■ **SOURCE DOCUMENT**:

***

Inspections should recognise schools’ varied pandemic experiences
7 February 2022
Future Ofsted inspections need to understand the range of urgent priorities that will have shaped decision-making locally in schools during the covid-19 pandemic, a new policy briefing by IOE, UCL’s Faculty of Education and Society, recommends.
The briefing provides recommendations and research evidence on how Ofsted inspections might best resume at an appropriate time, following the disruption the pandemic has caused primary schools in England.
The authors highlight that understanding what constitutes a quality adjustment to the pandemic’s challenges is ongoing. Knowing how and why factors vary is crucial in being able to identify good practice in dealing with exceptional circumstances beyond schools’ control. All parties need to recognise this when inspections resume.
The authors also note that identifying the challenges schools faced during the pandemic could usefully inform more generous recovery funding for schools working in areas of high deprivation. The researchers advise that recovery funding should look beyond attainment gaps to focus on the material needs in families and communities that prevent children from learning well in school, including mental health and basic nutrition.

***

[Saved entries]
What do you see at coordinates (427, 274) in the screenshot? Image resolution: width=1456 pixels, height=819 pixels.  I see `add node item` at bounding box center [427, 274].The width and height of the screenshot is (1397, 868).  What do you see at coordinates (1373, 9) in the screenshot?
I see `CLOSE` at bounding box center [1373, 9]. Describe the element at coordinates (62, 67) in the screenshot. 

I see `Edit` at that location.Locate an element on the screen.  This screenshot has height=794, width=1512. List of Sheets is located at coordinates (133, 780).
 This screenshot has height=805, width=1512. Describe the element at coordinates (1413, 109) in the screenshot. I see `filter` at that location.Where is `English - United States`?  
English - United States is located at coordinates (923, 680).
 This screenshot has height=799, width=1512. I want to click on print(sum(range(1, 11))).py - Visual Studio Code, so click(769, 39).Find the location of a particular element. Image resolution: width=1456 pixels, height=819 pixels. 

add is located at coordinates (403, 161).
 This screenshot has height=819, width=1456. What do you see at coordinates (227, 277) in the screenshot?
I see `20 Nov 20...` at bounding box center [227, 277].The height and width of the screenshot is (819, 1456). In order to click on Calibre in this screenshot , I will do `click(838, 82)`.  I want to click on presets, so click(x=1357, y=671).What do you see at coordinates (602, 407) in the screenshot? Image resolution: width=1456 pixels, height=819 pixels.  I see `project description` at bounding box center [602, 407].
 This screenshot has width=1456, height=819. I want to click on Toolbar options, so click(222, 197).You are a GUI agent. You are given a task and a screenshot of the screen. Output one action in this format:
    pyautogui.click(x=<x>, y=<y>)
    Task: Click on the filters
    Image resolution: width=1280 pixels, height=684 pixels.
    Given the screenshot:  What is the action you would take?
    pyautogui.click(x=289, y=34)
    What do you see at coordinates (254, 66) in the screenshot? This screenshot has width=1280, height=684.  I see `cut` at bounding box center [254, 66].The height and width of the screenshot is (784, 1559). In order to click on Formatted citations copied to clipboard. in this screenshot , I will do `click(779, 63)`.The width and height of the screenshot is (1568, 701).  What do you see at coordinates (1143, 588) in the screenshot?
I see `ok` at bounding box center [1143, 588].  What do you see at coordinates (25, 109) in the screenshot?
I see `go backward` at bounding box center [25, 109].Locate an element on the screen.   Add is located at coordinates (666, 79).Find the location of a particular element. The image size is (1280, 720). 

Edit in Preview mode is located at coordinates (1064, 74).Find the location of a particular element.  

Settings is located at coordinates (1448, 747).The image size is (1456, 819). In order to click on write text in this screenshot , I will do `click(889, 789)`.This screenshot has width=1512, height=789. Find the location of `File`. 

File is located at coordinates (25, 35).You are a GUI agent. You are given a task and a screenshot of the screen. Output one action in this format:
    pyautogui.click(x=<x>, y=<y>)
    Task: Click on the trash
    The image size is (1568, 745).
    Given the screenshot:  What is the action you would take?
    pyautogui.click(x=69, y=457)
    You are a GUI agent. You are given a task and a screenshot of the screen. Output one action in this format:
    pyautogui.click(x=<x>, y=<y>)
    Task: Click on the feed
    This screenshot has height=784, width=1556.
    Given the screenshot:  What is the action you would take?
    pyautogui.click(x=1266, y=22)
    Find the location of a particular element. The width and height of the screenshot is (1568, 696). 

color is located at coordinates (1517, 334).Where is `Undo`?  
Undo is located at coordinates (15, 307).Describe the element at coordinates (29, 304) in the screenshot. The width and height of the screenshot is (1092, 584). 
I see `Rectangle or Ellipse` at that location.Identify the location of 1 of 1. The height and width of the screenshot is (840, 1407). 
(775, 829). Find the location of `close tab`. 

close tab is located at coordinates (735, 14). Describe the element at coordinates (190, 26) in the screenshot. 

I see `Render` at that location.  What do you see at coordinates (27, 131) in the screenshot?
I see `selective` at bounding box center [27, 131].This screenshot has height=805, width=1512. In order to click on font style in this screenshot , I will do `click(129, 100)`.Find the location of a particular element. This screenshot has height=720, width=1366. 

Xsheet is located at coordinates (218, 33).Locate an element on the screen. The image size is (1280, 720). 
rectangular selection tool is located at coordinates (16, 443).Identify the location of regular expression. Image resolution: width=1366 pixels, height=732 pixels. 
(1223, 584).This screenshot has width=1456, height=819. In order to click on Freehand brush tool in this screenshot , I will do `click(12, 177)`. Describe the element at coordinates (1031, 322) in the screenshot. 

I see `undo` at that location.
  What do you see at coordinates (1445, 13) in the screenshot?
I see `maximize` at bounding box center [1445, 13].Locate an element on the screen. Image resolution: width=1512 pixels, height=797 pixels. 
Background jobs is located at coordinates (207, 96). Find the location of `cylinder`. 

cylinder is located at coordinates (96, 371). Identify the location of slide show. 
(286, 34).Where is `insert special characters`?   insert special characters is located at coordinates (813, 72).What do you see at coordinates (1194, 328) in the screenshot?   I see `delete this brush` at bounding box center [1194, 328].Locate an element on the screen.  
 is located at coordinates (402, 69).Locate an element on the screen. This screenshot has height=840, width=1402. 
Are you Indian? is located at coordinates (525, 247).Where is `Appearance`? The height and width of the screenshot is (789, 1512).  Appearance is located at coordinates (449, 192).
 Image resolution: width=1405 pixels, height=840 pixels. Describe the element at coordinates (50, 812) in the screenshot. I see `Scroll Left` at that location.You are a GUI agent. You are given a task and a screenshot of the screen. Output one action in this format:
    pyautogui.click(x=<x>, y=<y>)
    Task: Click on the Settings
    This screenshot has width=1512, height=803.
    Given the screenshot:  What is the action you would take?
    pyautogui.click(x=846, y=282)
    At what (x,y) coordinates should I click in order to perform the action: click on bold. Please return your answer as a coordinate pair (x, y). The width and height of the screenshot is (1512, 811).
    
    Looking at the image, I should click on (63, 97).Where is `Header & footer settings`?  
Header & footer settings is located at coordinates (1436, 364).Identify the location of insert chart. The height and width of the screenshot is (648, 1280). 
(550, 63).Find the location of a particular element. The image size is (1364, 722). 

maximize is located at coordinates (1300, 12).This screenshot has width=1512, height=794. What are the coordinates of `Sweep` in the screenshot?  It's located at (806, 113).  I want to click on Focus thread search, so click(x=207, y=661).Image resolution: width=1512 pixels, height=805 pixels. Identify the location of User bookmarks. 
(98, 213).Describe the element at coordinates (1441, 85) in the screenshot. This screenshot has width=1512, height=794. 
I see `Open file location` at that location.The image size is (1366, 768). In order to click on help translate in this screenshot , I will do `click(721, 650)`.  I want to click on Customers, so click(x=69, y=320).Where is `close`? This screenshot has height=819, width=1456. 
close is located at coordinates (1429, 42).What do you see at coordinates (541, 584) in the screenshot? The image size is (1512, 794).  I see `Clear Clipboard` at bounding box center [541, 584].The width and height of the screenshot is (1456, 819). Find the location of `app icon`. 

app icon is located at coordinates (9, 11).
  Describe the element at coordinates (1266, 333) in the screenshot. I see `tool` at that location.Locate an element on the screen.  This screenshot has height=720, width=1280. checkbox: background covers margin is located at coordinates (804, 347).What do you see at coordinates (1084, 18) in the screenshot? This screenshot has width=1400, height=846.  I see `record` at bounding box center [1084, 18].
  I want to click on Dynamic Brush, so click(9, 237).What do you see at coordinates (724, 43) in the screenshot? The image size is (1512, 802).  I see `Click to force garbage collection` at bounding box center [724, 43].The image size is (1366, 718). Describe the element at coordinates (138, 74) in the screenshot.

***

■ **REQUIRED WORK**:
Reproduce the passage from the article on school inspections above, starting with "The authors also" and going on through "and basic nutrition.".

■ **EXERCISE OUTPUT**:
The authors also note that identifying the challenges schools faced during the pandemic could usefully inform more generous recovery funding for schools working in areas of high deprivation. The researchers advise that recovery funding should look beyond attainment gaps to focus on the material needs in families and communities that prevent children from learning well in school, including mental health and basic nutrition.